21 July 1999 Also available in:

Continuing conflicts across central Africa have forced more than 50,000 refugees to flee the Democratic Republic of Congo and Congo-Brazzaville over the last three weeks, forcing relief agencies to struggle to meet rising needs in the war-torn region.

Half of these new refugees have fled fighting in the east and north of the DRC, where the conflict continues despite a peace agreement signed 10 July in Lusaka.

"Political solutions must be found urgently for the crises in the two Congos," said UN High Commissioner for Refugees Sadako Ogata. "The refugees and the hundreds of thousands of internally displaced persons in both countries are suffering untold misery in the absence of political solutions to the fighting in their homelands."

Talks between parties to the conflict in the DRC have slowed since the 10 July accord, with some rebel leaders refusing to endorse the cease-fire deal and continuing their advance. At the same time, fighting between government forces and rebels in neighbouring Congo-Brazzaville has been unrelenting since December 1998, when it resumed after a year-long pause. This month the conflict pushed thousands of refugees into a second neighbouring country, Gabon.

In Africa's Great Lakes region, UNHCR has only $3.4 million available - enough to assist the region's more than 750,000 refugees for only two more weeks. In spite of the funding difficulties, UNHCR must establish new camps in Tanzania, Gabon and the Central African Republic.

"Contributions are not even meeting all the needs of long-time refugees, much less the newest arrivals," High Commissioner Ogata warned.
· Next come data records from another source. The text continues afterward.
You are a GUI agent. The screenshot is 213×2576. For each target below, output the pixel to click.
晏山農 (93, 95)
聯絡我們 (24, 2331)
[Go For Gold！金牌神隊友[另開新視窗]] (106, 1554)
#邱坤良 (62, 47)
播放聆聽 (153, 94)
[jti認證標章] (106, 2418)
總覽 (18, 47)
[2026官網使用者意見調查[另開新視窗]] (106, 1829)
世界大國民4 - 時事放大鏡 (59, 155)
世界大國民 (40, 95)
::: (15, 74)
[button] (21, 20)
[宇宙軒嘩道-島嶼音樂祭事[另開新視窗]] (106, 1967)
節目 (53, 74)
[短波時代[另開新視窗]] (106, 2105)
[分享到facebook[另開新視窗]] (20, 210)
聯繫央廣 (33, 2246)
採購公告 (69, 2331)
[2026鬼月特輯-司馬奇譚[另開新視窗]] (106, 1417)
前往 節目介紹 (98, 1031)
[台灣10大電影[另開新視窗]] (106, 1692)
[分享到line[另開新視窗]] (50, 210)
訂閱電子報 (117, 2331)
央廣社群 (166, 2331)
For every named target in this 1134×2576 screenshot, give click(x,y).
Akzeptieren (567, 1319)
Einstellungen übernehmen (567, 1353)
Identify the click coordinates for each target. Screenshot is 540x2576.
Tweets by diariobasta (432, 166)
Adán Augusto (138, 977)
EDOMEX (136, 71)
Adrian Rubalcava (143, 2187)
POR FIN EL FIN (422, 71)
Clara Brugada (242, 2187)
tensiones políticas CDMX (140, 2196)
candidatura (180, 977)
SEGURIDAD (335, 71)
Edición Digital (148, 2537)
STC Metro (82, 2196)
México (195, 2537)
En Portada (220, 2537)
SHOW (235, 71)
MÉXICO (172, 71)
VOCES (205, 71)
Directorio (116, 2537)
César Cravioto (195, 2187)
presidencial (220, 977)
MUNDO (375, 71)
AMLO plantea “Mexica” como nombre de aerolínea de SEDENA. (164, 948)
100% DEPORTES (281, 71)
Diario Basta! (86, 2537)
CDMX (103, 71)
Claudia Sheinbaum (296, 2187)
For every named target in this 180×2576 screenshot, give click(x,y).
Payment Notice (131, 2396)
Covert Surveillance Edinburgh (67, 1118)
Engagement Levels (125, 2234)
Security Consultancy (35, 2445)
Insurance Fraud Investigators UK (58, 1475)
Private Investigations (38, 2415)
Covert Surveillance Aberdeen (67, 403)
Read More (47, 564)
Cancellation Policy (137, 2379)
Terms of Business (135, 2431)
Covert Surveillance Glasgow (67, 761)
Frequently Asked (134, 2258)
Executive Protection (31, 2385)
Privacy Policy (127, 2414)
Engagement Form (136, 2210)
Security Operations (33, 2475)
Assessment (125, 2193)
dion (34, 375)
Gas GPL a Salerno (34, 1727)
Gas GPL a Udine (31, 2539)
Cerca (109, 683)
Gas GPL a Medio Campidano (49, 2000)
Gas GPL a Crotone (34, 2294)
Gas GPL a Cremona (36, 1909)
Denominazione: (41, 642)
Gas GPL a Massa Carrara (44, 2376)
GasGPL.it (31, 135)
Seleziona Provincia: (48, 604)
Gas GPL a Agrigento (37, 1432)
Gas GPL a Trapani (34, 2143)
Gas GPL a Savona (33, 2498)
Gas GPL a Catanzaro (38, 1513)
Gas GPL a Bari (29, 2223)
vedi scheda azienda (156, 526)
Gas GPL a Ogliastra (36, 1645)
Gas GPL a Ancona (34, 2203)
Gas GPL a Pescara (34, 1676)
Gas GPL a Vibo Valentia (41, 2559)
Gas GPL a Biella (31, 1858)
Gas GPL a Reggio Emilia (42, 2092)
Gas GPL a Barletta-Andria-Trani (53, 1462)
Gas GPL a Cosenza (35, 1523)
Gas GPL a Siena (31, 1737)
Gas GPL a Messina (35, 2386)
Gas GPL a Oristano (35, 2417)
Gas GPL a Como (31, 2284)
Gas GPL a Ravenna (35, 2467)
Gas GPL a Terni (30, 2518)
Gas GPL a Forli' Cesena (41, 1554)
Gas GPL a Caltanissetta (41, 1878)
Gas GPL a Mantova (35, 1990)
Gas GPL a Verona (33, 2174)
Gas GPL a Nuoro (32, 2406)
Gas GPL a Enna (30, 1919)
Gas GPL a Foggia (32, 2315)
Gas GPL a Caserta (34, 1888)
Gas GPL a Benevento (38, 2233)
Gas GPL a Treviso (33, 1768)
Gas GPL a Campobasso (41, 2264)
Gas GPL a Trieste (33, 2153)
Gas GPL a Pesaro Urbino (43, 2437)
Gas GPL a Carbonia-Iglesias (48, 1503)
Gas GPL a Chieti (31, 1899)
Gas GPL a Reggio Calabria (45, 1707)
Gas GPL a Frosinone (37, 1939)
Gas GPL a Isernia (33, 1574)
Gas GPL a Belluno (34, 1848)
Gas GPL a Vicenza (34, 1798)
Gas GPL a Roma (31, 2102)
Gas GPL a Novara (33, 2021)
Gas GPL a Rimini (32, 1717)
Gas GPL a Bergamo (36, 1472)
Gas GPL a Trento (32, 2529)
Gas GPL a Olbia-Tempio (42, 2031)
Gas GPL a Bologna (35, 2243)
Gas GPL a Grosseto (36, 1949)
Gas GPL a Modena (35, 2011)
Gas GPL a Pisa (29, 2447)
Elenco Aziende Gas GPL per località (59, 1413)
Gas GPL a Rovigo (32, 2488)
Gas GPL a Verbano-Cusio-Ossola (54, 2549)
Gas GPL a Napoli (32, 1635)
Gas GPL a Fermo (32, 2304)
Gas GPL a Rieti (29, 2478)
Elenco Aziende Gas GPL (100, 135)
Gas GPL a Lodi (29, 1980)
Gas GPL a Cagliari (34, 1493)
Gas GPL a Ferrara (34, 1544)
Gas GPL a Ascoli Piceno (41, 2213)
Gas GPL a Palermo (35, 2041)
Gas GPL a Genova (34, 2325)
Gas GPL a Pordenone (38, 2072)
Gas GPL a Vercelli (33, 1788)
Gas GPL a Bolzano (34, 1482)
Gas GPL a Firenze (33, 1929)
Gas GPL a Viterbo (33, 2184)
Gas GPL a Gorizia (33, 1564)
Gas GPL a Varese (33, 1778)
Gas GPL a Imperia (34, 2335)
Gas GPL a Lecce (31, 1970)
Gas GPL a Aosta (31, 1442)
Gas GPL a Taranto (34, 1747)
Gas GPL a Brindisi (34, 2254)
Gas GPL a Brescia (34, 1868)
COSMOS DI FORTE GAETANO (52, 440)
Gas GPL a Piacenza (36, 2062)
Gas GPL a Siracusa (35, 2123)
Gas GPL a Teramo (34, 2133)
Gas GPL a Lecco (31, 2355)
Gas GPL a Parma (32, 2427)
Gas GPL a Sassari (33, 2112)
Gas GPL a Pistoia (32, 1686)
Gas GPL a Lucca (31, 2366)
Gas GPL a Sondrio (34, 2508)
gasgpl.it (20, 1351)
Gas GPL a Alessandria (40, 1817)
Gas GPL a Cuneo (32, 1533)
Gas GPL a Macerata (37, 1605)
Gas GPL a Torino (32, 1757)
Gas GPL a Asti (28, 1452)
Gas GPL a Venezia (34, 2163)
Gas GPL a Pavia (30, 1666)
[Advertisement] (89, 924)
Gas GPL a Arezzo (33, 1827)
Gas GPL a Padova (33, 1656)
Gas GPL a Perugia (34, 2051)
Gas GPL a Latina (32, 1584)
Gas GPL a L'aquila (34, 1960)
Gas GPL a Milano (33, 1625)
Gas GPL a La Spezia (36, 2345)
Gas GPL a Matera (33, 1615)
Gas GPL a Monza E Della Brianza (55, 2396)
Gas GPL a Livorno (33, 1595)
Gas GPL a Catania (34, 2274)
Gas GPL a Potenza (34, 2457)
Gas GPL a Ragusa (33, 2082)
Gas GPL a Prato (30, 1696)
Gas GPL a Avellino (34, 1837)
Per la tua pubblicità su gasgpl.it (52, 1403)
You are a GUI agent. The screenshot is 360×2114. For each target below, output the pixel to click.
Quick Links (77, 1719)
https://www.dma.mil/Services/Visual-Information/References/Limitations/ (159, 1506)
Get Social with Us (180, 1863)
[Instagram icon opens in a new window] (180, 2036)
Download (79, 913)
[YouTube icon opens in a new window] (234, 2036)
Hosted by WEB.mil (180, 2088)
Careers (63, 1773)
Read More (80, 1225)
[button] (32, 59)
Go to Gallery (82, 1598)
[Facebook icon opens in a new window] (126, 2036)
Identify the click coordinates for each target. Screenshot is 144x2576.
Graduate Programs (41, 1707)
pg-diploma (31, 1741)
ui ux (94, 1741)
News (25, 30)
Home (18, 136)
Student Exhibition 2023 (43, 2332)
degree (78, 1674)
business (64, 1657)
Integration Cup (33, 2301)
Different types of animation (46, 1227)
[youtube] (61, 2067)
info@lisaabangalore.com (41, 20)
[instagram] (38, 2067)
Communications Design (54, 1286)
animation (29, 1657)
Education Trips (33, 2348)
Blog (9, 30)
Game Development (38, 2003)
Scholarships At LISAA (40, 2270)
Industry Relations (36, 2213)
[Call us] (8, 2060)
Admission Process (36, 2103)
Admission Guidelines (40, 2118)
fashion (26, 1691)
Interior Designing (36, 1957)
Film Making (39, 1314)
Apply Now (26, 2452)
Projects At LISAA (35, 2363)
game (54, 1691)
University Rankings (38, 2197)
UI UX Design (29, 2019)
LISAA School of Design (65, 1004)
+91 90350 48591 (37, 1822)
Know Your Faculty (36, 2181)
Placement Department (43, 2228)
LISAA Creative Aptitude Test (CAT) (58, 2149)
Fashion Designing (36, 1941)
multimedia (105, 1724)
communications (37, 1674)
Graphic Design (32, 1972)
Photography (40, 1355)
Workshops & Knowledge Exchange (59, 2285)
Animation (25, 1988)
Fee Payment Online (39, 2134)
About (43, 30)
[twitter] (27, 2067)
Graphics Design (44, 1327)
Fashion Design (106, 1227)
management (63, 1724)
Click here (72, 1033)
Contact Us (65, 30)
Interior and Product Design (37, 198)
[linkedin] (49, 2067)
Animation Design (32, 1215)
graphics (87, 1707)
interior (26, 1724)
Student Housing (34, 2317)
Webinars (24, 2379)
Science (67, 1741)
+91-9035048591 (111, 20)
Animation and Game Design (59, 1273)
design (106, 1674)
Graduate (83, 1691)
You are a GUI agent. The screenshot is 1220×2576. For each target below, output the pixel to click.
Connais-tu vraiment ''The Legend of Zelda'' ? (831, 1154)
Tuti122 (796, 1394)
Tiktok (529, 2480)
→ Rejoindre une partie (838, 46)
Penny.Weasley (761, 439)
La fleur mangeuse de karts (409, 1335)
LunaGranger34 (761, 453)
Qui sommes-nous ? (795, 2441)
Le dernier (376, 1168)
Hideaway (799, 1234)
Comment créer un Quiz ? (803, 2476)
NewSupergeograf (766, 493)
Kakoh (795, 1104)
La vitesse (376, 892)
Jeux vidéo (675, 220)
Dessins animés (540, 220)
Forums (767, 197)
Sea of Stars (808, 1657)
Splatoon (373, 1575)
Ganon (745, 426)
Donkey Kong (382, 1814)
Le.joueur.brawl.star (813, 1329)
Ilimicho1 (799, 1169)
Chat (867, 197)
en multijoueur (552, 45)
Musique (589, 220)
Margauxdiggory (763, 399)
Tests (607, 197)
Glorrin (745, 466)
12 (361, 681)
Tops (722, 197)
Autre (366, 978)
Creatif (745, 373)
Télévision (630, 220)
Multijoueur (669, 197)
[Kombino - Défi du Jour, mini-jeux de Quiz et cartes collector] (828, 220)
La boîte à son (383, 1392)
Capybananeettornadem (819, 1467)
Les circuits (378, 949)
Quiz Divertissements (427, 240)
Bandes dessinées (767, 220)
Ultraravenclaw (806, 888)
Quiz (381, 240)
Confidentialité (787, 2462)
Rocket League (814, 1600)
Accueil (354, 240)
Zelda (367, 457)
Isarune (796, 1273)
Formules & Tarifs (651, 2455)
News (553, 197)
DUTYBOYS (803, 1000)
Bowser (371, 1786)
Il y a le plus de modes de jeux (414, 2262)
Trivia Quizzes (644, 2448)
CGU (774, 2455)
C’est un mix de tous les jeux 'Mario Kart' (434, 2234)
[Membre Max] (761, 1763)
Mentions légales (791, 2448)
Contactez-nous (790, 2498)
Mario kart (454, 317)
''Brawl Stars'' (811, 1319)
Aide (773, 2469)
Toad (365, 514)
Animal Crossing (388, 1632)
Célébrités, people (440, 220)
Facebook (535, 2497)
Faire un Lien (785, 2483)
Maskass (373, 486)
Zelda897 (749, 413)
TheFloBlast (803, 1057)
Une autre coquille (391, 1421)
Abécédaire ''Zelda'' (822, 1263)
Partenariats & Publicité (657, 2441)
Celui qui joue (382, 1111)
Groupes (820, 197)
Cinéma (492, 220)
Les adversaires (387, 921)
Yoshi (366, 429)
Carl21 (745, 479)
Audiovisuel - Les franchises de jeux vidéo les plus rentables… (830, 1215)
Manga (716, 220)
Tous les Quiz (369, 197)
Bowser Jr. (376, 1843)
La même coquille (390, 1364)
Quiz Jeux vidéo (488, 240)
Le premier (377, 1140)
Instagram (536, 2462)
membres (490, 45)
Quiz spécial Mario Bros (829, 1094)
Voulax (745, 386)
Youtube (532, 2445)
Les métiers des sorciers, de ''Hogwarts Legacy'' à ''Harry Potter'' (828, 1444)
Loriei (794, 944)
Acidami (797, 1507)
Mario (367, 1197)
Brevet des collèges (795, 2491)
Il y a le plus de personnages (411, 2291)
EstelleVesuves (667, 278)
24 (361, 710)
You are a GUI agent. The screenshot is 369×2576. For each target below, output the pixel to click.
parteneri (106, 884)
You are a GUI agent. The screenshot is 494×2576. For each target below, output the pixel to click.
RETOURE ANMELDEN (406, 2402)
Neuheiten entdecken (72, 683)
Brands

In the east of the DRC, more than 600 refugees a day are fleeing across Lake Tanganyika aboard small boats to escape fighting between rebels and local opposition groups. Nearly 100,000 Congolese refugees are now crowded into two refugee sites in western Tanzania and aid workers fear a rise in tension in the camps.

The war in the DRC has also caused more than 14,000 Congolese to flee the north into remote areas of the CAR during the past few weeks. More arrivals are expected from the town of Zongo, and UNHCR is rushing aid to the remote region.